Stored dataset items

::::::::

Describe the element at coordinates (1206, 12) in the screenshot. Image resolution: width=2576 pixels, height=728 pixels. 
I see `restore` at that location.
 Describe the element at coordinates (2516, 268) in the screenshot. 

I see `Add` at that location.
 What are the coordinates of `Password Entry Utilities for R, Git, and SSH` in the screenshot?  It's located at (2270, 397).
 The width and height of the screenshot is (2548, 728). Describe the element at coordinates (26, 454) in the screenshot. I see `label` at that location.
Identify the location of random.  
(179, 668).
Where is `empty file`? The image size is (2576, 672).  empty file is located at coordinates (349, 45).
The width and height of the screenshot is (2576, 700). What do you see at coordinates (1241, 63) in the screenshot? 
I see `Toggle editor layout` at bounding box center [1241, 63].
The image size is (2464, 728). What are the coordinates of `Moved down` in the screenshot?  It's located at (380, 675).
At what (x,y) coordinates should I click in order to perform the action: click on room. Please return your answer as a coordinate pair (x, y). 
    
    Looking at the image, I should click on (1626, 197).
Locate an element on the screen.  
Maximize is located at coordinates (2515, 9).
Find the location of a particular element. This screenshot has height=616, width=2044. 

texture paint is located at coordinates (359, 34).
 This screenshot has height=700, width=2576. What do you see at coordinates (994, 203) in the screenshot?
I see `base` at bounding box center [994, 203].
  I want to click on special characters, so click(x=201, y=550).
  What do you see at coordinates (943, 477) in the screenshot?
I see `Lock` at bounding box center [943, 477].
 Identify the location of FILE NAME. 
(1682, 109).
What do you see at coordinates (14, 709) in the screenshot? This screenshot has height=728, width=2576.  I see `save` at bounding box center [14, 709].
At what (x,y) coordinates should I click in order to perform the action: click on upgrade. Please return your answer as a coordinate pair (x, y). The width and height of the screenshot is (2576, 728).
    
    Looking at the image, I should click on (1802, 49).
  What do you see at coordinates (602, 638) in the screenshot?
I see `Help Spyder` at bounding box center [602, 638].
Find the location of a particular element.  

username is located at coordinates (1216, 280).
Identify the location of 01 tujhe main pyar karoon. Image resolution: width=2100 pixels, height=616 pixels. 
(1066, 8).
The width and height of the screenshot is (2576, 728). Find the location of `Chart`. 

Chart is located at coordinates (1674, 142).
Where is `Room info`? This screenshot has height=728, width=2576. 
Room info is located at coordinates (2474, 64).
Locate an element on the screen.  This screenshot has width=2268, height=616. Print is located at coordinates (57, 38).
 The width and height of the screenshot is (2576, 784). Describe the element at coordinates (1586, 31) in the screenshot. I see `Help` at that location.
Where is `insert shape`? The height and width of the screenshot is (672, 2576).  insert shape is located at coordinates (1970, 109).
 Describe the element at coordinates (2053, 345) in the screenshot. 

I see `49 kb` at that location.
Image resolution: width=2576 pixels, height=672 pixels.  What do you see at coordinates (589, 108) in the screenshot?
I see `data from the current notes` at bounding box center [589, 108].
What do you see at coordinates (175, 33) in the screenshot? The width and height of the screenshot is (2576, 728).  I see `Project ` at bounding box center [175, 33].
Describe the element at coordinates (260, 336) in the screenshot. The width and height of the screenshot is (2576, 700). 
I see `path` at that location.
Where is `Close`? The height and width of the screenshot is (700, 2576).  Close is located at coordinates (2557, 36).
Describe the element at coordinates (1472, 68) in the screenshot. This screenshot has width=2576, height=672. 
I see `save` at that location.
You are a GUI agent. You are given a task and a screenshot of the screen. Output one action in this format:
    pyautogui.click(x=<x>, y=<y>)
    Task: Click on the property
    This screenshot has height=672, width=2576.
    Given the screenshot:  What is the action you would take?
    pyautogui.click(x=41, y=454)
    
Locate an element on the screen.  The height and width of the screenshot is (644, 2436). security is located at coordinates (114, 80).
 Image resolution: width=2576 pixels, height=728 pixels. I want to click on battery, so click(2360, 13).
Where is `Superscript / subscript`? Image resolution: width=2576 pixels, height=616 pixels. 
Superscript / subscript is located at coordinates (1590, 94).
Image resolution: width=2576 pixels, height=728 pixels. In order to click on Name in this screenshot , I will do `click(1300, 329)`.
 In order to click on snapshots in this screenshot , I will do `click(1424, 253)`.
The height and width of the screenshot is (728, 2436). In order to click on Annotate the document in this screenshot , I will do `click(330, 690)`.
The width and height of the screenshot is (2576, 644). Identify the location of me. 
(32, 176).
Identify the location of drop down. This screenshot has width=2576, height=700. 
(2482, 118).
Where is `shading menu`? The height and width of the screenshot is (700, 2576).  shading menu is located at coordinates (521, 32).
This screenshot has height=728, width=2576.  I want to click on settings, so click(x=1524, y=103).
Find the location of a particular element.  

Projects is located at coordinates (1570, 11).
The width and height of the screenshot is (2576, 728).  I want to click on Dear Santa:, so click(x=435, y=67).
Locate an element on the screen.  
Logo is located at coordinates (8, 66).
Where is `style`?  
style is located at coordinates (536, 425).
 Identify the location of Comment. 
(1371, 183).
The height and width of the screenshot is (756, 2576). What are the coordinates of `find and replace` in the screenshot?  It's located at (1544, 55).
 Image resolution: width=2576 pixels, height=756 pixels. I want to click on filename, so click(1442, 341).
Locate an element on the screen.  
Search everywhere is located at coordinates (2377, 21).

::::::::

Count the lines in the records above that contain the string "your". Reply with the number only.

2